__Task description__: Print the lines of the items verbatim, from the start of the items through the line that contains "The image size is (1584, 947).", including both ends.

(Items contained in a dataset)
++++++++++++++++++++

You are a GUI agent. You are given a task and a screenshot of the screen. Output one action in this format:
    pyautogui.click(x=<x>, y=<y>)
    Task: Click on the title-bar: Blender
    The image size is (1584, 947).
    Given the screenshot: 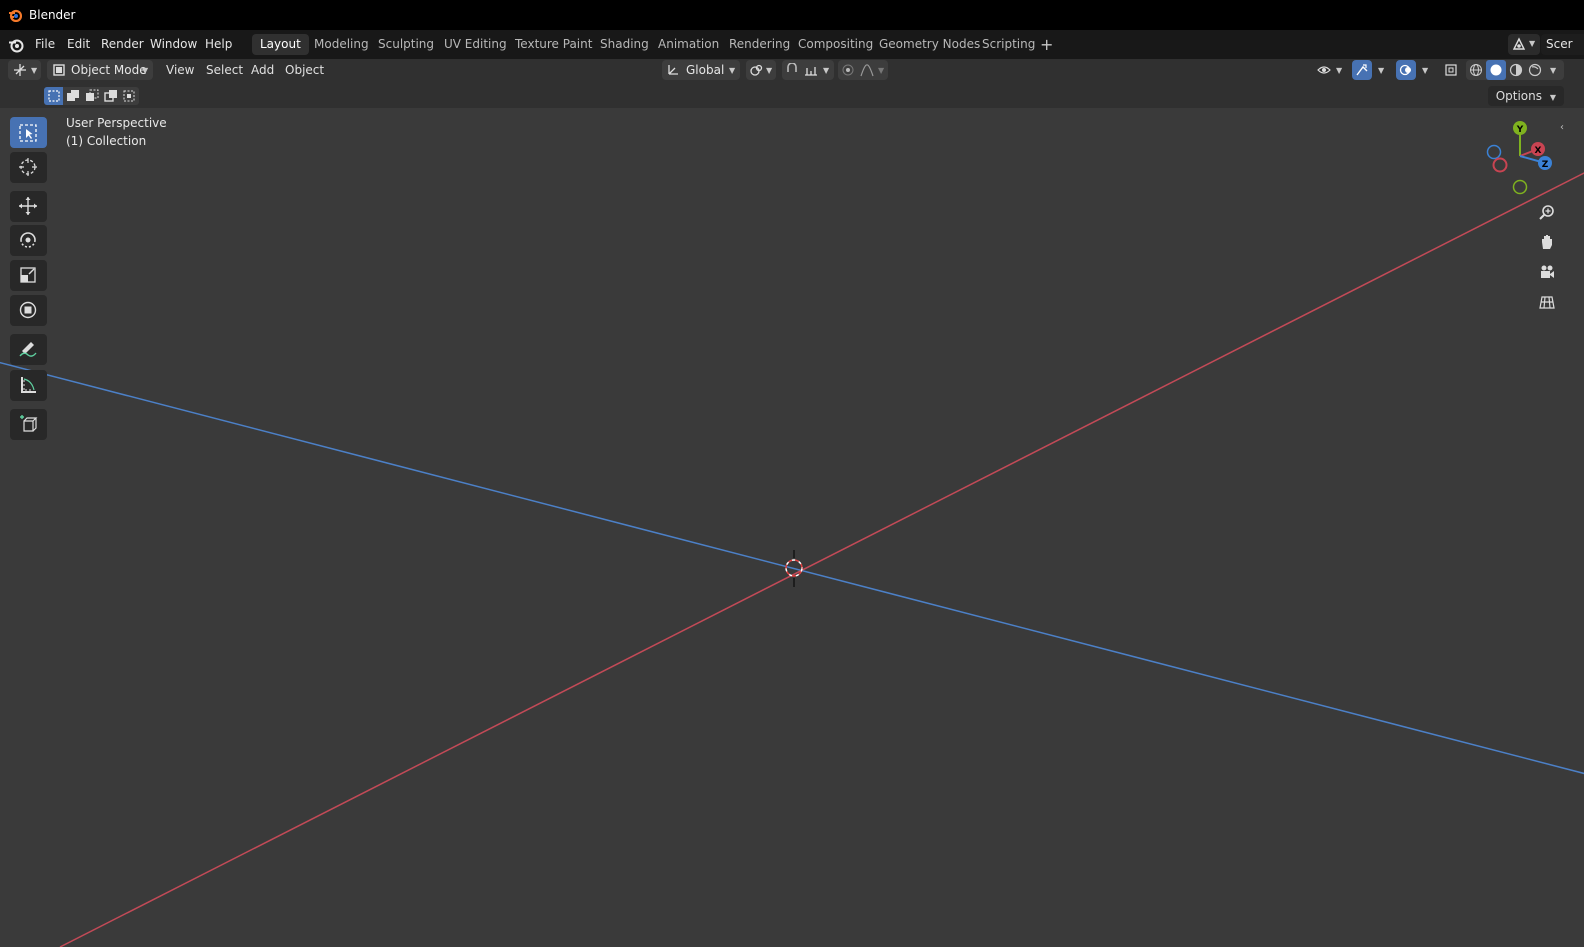 What is the action you would take?
    pyautogui.click(x=792, y=15)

++++++++++++++++++++

__Exercise result__:
You are a GUI agent. You are given a task and a screenshot of the screen. Output one action in this format:
    pyautogui.click(x=<x>, y=<y>)
    Task: Click on the title-bar: Blender
    The image size is (1584, 947).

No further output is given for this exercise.